Task instructions: Copy out the lines of the material that include the string "computer".
Data excerpts START
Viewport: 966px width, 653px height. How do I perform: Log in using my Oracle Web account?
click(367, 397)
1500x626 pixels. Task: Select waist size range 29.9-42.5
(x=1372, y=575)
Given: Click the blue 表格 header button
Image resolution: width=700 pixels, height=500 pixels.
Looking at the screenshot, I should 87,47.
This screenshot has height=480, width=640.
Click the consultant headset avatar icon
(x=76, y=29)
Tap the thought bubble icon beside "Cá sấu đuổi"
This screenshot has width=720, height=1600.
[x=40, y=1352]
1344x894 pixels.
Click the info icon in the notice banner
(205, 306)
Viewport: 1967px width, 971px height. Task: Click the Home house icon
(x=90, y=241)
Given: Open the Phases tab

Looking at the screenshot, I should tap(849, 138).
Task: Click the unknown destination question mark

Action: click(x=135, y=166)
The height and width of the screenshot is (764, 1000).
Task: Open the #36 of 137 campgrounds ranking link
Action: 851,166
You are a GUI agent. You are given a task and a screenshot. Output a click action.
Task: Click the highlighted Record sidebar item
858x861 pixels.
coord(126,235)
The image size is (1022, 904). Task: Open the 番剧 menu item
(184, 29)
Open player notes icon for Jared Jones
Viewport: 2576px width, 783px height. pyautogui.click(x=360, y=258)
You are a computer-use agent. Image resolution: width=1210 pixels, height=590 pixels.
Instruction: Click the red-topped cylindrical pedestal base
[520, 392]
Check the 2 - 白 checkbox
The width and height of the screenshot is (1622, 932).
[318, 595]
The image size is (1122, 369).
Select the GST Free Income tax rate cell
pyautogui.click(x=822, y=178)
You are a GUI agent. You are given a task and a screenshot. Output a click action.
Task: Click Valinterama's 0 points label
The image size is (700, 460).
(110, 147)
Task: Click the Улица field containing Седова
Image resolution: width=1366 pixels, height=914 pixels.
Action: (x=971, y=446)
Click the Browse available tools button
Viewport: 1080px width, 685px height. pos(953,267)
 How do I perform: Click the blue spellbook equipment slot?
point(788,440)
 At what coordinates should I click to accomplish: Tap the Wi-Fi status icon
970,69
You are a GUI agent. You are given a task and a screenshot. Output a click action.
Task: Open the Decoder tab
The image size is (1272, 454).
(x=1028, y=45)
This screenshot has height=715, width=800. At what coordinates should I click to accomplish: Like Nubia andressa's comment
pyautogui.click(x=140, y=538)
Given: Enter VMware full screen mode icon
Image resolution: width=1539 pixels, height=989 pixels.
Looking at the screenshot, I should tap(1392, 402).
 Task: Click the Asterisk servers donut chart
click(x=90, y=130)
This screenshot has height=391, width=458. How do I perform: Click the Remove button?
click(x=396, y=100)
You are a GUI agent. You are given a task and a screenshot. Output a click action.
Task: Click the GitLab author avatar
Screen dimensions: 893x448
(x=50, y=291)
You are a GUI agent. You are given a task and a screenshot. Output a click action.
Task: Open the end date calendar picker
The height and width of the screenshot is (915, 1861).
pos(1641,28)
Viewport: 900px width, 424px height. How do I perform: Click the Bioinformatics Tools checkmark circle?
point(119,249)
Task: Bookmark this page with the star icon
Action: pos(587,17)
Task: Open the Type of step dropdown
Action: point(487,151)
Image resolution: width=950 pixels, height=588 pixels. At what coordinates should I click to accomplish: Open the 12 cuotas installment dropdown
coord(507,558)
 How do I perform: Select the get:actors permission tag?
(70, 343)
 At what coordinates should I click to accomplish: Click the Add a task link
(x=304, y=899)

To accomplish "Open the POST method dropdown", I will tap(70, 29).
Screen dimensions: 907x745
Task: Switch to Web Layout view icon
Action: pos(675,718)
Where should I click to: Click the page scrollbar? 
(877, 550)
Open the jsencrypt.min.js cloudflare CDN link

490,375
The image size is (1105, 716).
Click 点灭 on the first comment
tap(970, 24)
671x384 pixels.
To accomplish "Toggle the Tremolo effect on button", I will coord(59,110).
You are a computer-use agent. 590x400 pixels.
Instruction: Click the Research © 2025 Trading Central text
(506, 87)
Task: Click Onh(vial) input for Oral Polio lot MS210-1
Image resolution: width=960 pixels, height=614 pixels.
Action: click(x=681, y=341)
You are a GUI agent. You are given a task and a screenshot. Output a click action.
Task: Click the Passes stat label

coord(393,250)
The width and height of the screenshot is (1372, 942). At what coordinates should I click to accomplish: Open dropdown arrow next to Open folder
Data excerpts END
Response to this task:
You are a computer-use agent. Image resolution: width=1210 pixels, height=590 pixels.
You are a computer-use agent. 590x400 pixels.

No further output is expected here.